• J Clin Nurs · Sep 2009

    Multicenter Study

    Assessment of pain: can caregivers or relatives rate pain in nursing home residents?

    • Rhodee van Herk, Monique van Dijk, Nathalie Biemold, Dick Tibboel, Frans P M Baar, and Rianne de Wit.
    • Pain Expertise Centre, Erasmus MC, Rotterdam, The Netherlands.
    • J Clin Nurs. 2009 Sep 1; 18 (17): 2478-85.

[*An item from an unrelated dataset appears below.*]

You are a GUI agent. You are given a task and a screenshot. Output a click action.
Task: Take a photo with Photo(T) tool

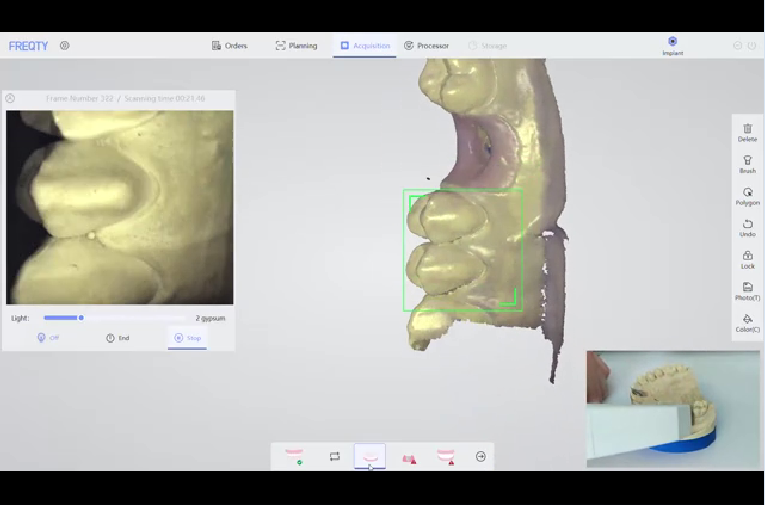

    AbstractAim. To compare pain reports of nursing home residents to ratings by proxies. Background. It is not easy to assess pain in cognitively impaired residents. For residents who are unable to report pain intensity themselves, proxies (i.e. relatives or caregivers) might serve as sources of information. The utility of these proxies in assessing residents' pain is not clear however. Design. A multicenter cross-sectional study. Methods. Pain intensity was rated on a Numeric Rating Scale; proxies were asked how certain they were about their observations. Agreements on ratings were computed by means of intra class correlation (ICC) coefficients for continuous variables and multiple linear regression analyses were performed with the level of pain intensity by proxies as the dependent variable. Results. The sample consisted of 174 residents (median age 82 years), of whom 124 were cognitively impaired and 50 intact, and 293 proxies: 171 caregivers and 122 relatives. All three parties reported median pain intensity during the preceding week as 6.0. Data were consistent with low-to-moderate correlation coefficients between residents and caregivers (ICC = -0.12 to 0.25), residents and relatives (ICC = -0.51 to 0.48) and caregivers and relatives (ICC = 0.03 to 0.31). Residents themselves judged pain intensity at rest significantly higher than did proxies (p = 0.05). Caregivers scored significantly higher ratings for residents on analgesics (p = 0.001) and significantly lower pain ratings if they were more satisfied with the prescribed analgesics (p = 0.01). Conclusions. Proxy report of relatives and caregivers on presence and intensity of pain is unreliable, especially for cognitively impaired persons. The use of a standardised pain observation scale could be helpful. Relevance to clinical practice. Pain management in nursing home residents could be improved by educating caregivers about assessment and treatment of chronic pain. Relatives should be informed about chronic pain and learn how to alleviate pain through non-pharmacological interventions.